Thanks for the feedback. I modified the setup.py file so now besselaes.so is under the timml directory. I ran the example on linux and the imports worked correctly.

To build the conda package I ran conda build timml --numpy=1.12 --python=2.7 inside the recipes directory of my staged-recipes fork. Then, I created a new environment coda create -n timml_test python=2.7, activated the environment with source activate timml_test, then installed the local build with conda install --use-local timml to test it.

I uploaded the new package to my Anaconda.org channel, but I again had to use the -force flag to convert to other platforms, and that is probably why you are not able to open the besselaes.so file. conda convert --platform all /home/jentjr/anaconda3/conda-bld/linux-64/timml-4.0.5-py27_0.tar.bz2 -f

I am having trouble specifying the fortran compiler on my windows machine at work to build the package, but from the conda-forge getting started section copied below, it looks like if you submit a pull request for the staged-recipe, it will be built and tested on windows, linux, and osx. So, I wonder if it would pass.

** Getting started

Fork this repository. Make a new folder in recipes for your package. Look at the example recipe and our FAQ for help. Open a pull request. Building of your package will be tested on Windows, Mac and Linux. When your pull request is merged a new repository, called a feedstock, will be created in the github conda-forge organization, and build/upload of your package will automatically be triggered. Once complete, the package is available on conda-forge. **

Would you want to accept my changes to timml, and modify the staged-recipe to point towards your account, then submit the pull request to see if the builds would work? Or, if it is okay with you, I could submit the pull request to make sure before you merge my changes. I'll keep trying to build on windows too.

Thanks,

Justin

mbakker7 commented 7 years ago

Thanks, Justin.

I will tend to this next week. Gotta finish some other stuff first.

So I'll get back to you about this,

Mark

On Wed, Mar 22, 2017 at 5:52 AM, Justin Jent notifications@github.com wrote:

Mark,

Thanks for the feedback. I modified the setup.py file so now besselaes.so is under the timml directory. I ran the example on linux and the imports worked correctly.
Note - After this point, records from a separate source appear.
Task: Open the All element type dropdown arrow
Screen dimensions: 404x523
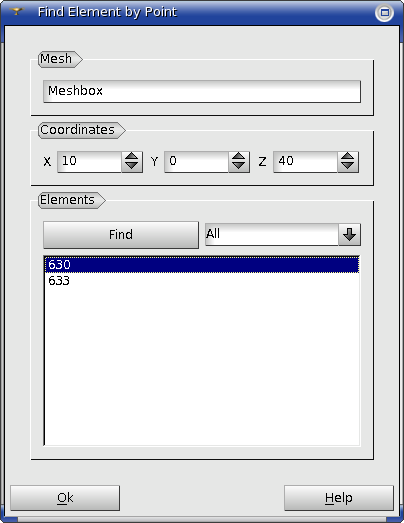Action: pos(349,234)
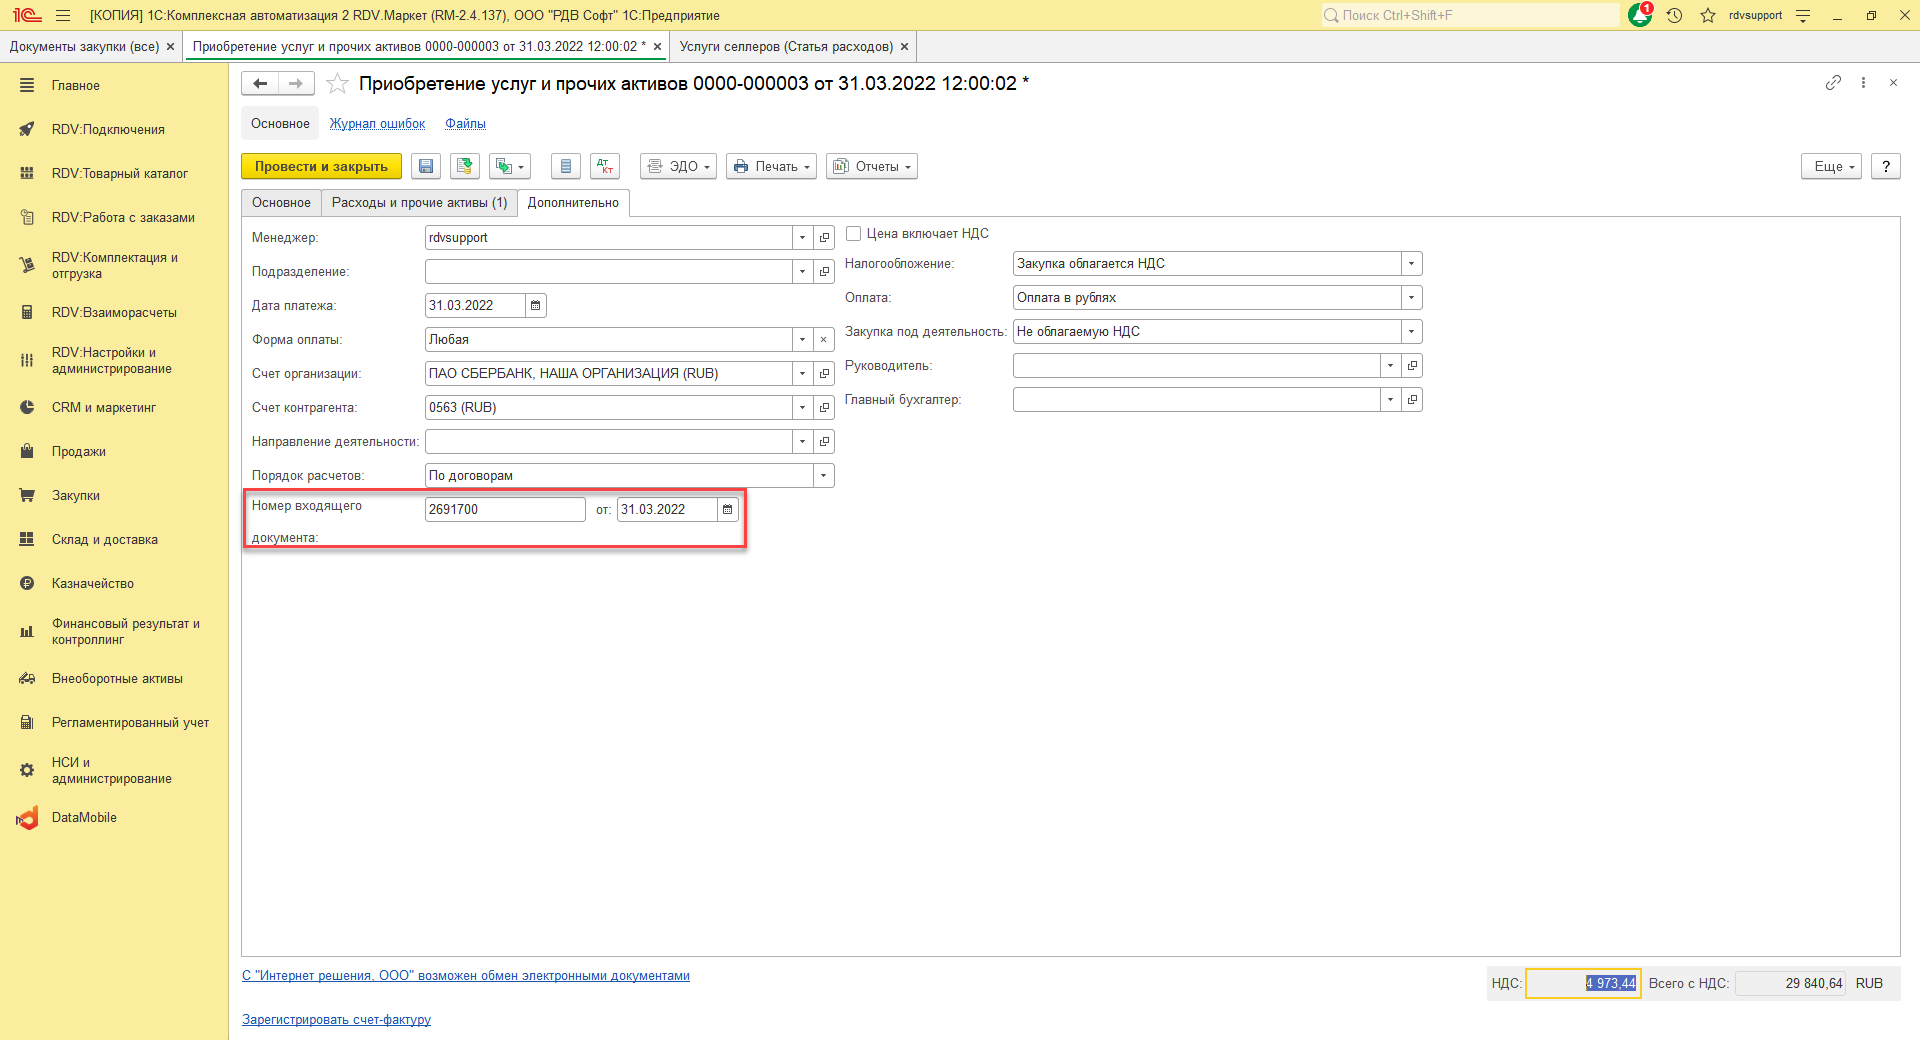Open the Казначейство section in sidebar

click(x=93, y=584)
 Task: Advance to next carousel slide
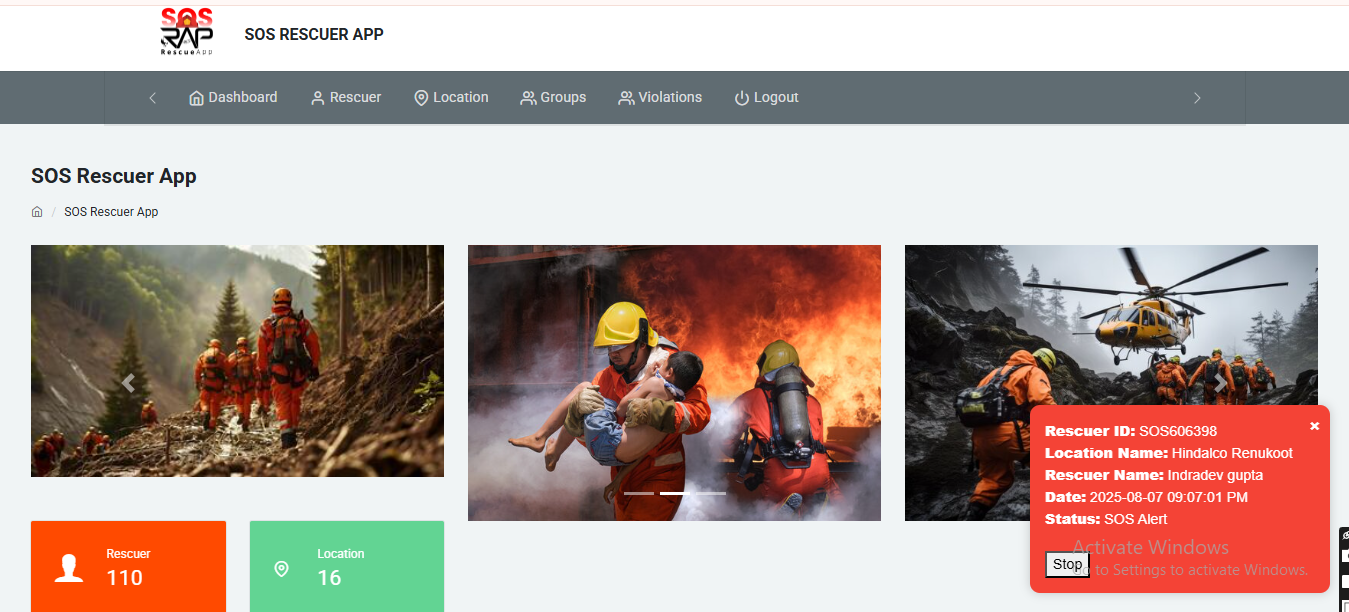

To build the conda package I ran conda build timml --numpy=1.12 --python=2.7 inside the recipes directory of my staged-recipes https://github.com/jentjr/staged-recipes fork. Then, I created a new environment coda create -n timml_test python=2.7, activated the environment with source activate timml_test, then installed the local build with conda install --use-local timml to test it.

I uploaded the new package to my Anaconda.org channel, but I again had to use the -force flag to convert to other platforms, and that is probably why you are not able to open the besselaes.so file. conda convert --platform all /home/jentjr/anaconda3/conda- bld/linux-64/timml-4.0.5-py27_0.tar.bz2 -f

I am having trouble specifying the fortran compiler on my windows machine at work to build the package, but from the conda-forge getting started section copied below, it looks like if you submit a pull request for the staged-recipe, it will be built and tested on windows, linux, and osx. So, I wonder if it would pass.

** Getting started

Fork this repository. Make a new folder in recipes for your package. Look at the example recipe and our FAQ for help. Open a pull request. Building of your package will be tested on Windows, Mac and Linux. When your pull request is merged a new repository, called a feedstock, will be created in the github conda-forge organization, and build/upload of your package will automatically be triggered. Once complete, the package is available on conda-forge. **

Would you want to accept my changes to timml, and modify the staged-recipe to point towards your account, then submit the pull request to see if the builds would work? Or, if it is okay with you, I could submit the pull request to make sure before you merge my changes. I'll keep trying to build on windows too.